DAFTAR TUGAS:
1: Sebutkan semua nama orang yang tercantum dalam berita tentang Kemah Pers Indonesia, lengkap dengan gelarnya.
2: Lanjutkan berita tentang Kemah Pers Indonesia mulai dari bagian terakhir yang ditampilkan.

KUTIPAN TEKS:
>>>

Connect with us

Kabar

Kemah Pers Indonesia di Danau Toba

Published

on

Ketua DPD SPRI Sumut, Devis Karamoy, S.Sos, M.I.Kom saat menerima buku kumpulan puisi karya Dr. Ir. Hj. Wan Hidayati, M.Si. (Foto: Monang Sitohang)

Jayakarta News – Ide Kemah Pers Indonesia di Danau Toba kembali dibicarakan di acara halal bihalal Dewan Pimpinan Daerah Serikat Pers Republik Indonesia (DPD SPRI) Sumatera Utara (Sumut) di Resto Penang Corner, Jalan. Dr. Mansyur, Medan, Selasa (2/7). Turut hadir sebagai tamu Dr. Ir. Hj. Wan Hidayati, M.Si selaku General Manager (GM) Badan Pengelola Geopark Kaldera Toba (GKT), Pembina DPD SPRI Sumut, Dr. Mirza Nasution, SH, MH, dan para pengurus.

Kemah Pers Indonesia (KPI), direncanakan dua hari. Melalui kemah pers, diharapkan ada eksposur yang masif tentang Danau Toba. Pesertanya adalah para insan pers dari seluruh Indonesia. Sedangkan, teknis pelaksanaannya perlu dibicarakan lebih lanjut dengan para stakeholder kepariwisataan di Sumatera Utara, antara lain Dinas Pariwisata.

<<<

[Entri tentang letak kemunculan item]
>>>

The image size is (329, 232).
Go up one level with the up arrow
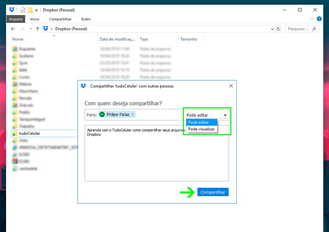(38, 29)
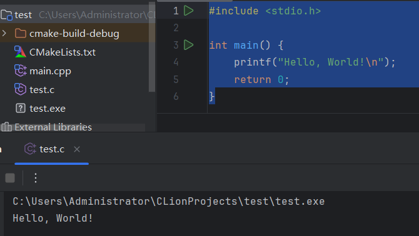Click the CMakeLists.txt file icon
419x236 pixels.
coord(20,52)
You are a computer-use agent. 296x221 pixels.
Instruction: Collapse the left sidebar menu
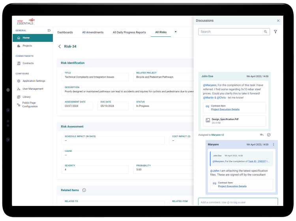[49, 30]
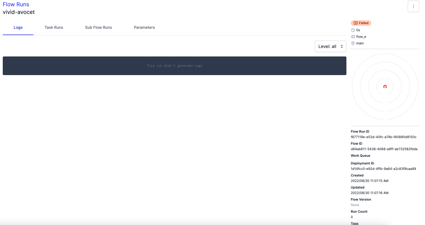This screenshot has width=425, height=225.
Task: Click the main work queue link
Action: [x=360, y=43]
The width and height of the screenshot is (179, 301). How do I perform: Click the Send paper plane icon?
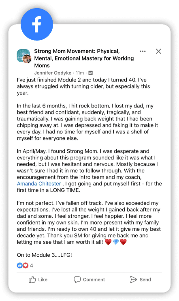pyautogui.click(x=134, y=280)
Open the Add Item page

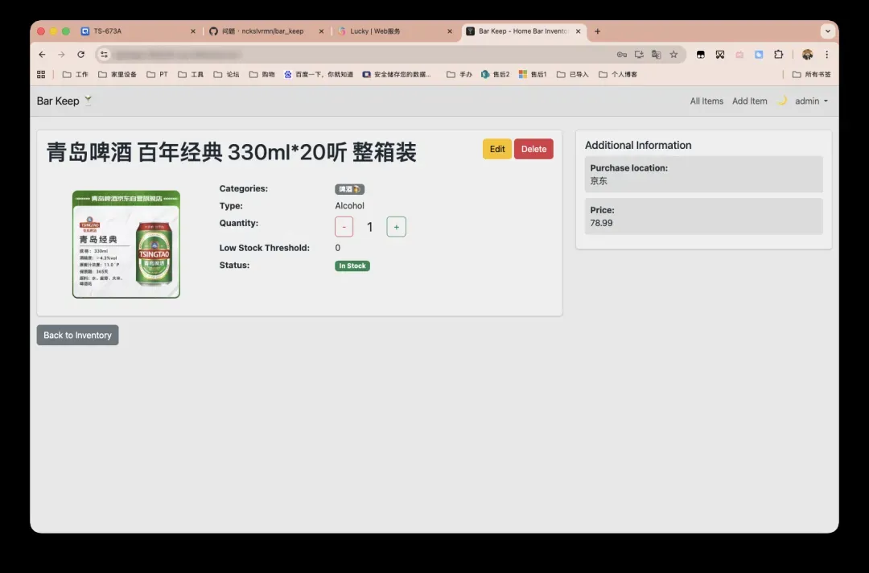point(749,101)
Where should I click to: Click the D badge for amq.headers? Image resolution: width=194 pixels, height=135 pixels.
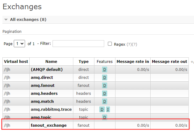tap(104, 94)
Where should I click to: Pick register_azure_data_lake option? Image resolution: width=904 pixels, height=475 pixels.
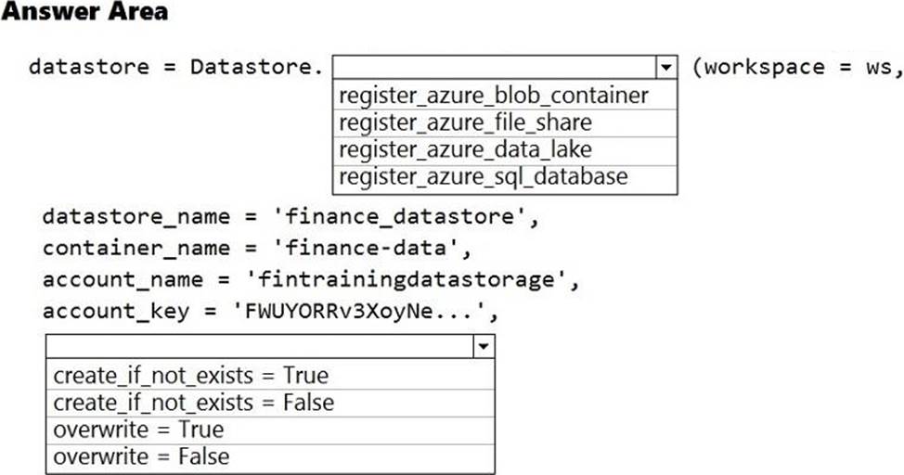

<<<

JAWABAN TUGAS:
1:
- Devis Karamoy, S.Sos, M.I.Kom
- Dr. Ir. Hj. Wan Hidayati, M.Si
- Monang Sitohang
- Dr. Mirza Nasution, SH, MH

2:
DPD SPRI concern dengan kegiatan itu, lebih karena tanggung jawab moral serta harapan Danau Toba benar-benar dilirik dunia. Terlebih saat ini, Danau Toba tengah berusaha masuk dalam Geopark Dunia. Demikian dikatakan Devis Karamoy, S.Sos, M.I.Kom selaku Ketua DPD SPRI Sumut, di acara tersebut.

Ia berharap, KPI bisa diselenggarakan bulan Oktober tahun ini. Disesuaikan dengan informamsi adanya kegiatan Unesco mewartakan diterima-tidaknya GKT, di Rinjani. Masyarakat, termasuk SPRI berharap GKT lolos menjadi Geopark dunia. “Peran media sangat penting dalam hal itu, tidak hanya sekedar mengekspose tetapi melalui para wartawan yang kita undang, dapat memberi edukasi dari sisi bagaimana jurnalis itu membangun persepektif positif,” tambahnya.

Ia menambahkan, adanya kenyataan bahwa di kawasan Danau Toba masih banyak persoalan. Misalnya, soal sampah. “Intinya, kita tidak ingin Danau Toba hanya begitu-begitu saja. Harus ada perubahan yang signifikan baik terhadap citra positif Danau Toba sebagai destinasi wisata, maupun kesadaran positif masyarakat di sekitara Danau Toba tentang bagaimana menjadi tuan rumah yang baik bagi para wisatawan,” tamban Devis.

Dr. Ir. Hj. Wan Hidayati, M.Si, General Manager (GM) Badan Pengelola Geopark Kaldera Toba (GKT) , Pembina DPD SPRI Sumut, Dr. Mirza Nasution, SH, Ketua DPD SPRI Sumut, Devis Karamoy, S.Sos, M.I.Kom Dan para pengurus serta tamu lainnya. (Foto ist)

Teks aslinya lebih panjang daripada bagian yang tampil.